:: Your assignment ::
Search the entries below for "computer". Report each line where it occurs.

:: Stored data ::

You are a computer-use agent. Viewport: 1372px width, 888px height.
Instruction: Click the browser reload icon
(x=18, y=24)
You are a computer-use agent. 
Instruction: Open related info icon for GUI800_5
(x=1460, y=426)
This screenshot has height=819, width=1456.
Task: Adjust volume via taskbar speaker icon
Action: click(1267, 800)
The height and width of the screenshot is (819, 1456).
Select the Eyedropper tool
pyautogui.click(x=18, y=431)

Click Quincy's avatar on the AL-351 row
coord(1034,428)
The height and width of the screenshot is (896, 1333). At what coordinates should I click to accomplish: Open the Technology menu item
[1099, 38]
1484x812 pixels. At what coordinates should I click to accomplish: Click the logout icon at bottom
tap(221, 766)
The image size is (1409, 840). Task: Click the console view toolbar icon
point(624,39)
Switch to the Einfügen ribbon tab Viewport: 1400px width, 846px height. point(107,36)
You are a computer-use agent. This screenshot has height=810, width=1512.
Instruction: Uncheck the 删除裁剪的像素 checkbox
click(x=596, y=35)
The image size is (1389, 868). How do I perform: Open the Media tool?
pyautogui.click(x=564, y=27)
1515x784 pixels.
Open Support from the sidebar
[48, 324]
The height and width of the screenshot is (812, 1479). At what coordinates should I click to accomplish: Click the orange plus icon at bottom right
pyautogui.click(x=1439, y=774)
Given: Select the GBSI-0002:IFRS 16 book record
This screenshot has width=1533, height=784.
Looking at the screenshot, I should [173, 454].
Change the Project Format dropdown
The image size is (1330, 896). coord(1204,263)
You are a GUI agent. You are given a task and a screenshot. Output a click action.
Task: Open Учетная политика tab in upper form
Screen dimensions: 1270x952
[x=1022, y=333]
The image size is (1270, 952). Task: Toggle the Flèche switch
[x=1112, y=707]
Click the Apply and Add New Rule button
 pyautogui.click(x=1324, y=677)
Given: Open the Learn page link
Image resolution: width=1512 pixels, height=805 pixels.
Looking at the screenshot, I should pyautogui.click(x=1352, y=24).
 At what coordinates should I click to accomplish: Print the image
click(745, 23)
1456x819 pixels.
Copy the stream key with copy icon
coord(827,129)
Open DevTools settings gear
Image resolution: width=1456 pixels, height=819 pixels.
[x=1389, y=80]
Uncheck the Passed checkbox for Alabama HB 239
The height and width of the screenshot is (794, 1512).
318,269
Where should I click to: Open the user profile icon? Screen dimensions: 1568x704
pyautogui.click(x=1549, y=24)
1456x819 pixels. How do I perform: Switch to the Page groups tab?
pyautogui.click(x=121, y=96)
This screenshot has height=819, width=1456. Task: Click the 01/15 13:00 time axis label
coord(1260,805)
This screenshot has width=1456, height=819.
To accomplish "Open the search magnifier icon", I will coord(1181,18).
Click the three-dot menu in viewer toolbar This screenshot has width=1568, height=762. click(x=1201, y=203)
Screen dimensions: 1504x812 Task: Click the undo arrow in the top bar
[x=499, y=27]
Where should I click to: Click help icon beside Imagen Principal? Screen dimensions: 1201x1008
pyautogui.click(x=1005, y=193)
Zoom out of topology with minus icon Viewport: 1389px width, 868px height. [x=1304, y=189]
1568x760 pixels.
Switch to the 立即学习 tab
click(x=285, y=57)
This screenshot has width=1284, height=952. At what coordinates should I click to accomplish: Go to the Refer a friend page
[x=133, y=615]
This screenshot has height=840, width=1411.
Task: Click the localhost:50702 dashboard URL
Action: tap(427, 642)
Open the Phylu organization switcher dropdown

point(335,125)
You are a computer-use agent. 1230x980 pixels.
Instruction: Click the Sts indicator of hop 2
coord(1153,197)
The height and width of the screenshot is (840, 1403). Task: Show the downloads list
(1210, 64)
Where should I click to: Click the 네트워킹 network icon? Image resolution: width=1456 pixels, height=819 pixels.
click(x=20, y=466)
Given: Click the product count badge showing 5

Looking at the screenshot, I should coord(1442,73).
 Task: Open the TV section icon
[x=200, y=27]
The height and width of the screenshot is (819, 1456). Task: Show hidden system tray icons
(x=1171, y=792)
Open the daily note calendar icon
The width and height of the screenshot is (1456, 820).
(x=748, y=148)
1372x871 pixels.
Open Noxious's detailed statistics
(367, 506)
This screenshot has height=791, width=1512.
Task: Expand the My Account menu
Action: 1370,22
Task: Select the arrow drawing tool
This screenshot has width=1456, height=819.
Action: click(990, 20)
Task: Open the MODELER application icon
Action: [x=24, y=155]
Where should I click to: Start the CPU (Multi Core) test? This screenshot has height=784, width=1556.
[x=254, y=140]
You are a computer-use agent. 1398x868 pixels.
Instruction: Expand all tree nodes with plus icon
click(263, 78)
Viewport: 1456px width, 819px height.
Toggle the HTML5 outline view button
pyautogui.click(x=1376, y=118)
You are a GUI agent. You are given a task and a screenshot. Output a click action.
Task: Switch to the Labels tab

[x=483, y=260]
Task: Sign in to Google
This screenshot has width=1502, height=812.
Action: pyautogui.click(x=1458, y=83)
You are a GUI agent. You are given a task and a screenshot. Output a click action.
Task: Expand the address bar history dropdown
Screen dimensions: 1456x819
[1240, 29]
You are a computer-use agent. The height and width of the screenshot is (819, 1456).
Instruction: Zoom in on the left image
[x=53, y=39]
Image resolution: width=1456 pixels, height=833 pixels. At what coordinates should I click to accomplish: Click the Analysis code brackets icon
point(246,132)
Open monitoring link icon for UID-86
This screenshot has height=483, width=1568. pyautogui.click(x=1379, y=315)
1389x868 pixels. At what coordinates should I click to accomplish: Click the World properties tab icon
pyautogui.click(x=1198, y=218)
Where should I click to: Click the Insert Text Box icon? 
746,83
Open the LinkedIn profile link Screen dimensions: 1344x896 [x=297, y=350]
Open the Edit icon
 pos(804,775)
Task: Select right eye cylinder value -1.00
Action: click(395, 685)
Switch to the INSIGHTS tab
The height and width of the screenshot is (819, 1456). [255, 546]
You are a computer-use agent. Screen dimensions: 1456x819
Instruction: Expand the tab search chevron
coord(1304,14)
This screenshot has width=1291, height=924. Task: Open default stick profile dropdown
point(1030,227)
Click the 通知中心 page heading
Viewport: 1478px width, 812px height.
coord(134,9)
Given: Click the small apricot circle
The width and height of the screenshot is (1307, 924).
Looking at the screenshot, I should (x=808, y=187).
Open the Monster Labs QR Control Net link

:: Response to the exercise ::
You are a computer-use agent. Viewport: 1372px width, 888px height.
You are a computer-use agent. 
You are a computer-use agent. This screenshot has height=810, width=1512.
You are a computer-use agent. 1230x980 pixels.
You are a computer-use agent. 1398x868 pixels.
You are a computer-use agent. The height and width of the screenshot is (819, 1456).
You are a computer-use agent. Screen dimensions: 1456x819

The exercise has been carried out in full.